If you think an electric car (EV) might fit in with your lifestyle, then the Hyundai Ioniq is the Korean company’s answer to other EVs such as the Volkswagen e-Golf and Nissan Leaf. The Hyundai Ioniq is also available as a petrol-electric hybrid and a plug-in hybrid, but the model here is the all-electric version.
It gets its power from a 28kw lithium-ion polymer battery that gives an official range of 174 miles – although 130-140 miles between a charge seems more realistic. Replenishing the battery from empty takes 12 hours (from a conventional plug), 4 hours (using Hyundai’s home-install Pod Point) or just 33 mins using a 50kw fast charger.
Brimmed with electricity, the Ioniq is no more difficult to drive than a conventional car which, says Hyundai, was the whole point.

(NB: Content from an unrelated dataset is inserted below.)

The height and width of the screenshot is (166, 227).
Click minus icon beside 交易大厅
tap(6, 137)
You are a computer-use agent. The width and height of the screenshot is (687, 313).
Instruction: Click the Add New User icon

That being said, there are some obvious electric-power traits such as its instant acceleration from a standstill and (aside from a generated, pedestrian-alerting hum) its near-silent running.

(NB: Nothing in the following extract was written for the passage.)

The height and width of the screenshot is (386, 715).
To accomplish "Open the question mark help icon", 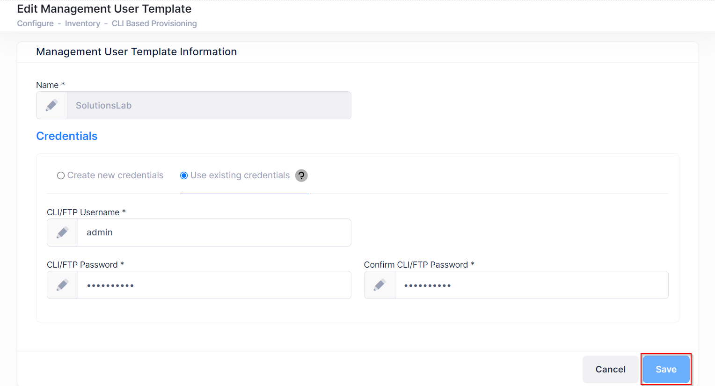I will [302, 175].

There’s even some fun to be had from behind the wheel. The electric model’s batteries sit flat in the car’s chassis to give it a low centre of gravity, something the aluminium bonnet and boot also help with. As a result, the Ioniq corners flat and true – qualities the responsive steering helps you make full use of.

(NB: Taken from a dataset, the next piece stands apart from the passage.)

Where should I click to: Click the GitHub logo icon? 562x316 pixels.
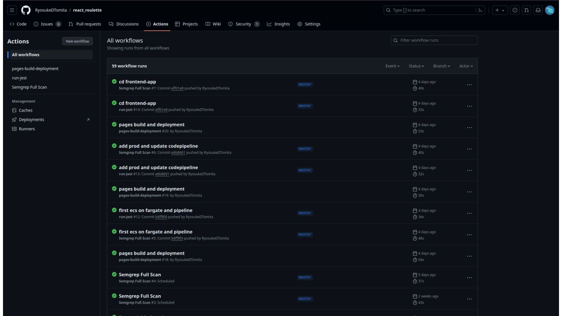pos(26,10)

Pure-electric cars aren’t for everybody, but our improving infrastructure and the range available these days mean more and more people should be considering one – just maybe not this one.
More to the point, the interior is practical – offering enough room for a family of four and their luggage. Its conventional design could have been taken from any other Hyundai and build quality is pretty good, too, although an e-Golf is even more plush inside. The same goes for the VW’s touchscreen infotainment system, which is easier to use and more modern to look at than the Hyundai’s.
At least the Ioniq’s equipment levels are high – even basic SE models come with 15-inch alloy wheels, dual-zone climate control, automatic headlights, cruise control, and a five-inch touchscreen infotainment system.
There are a couple of other considerations though – the Electric looks expensive next to the standard hybrid and plug-in hybrid versions of the Ioniq, while owning any EV will requires more research and planning to work out whether it really will fit in with day-to-day life.
Still, if it does, then it should certainly be on your list of test drives.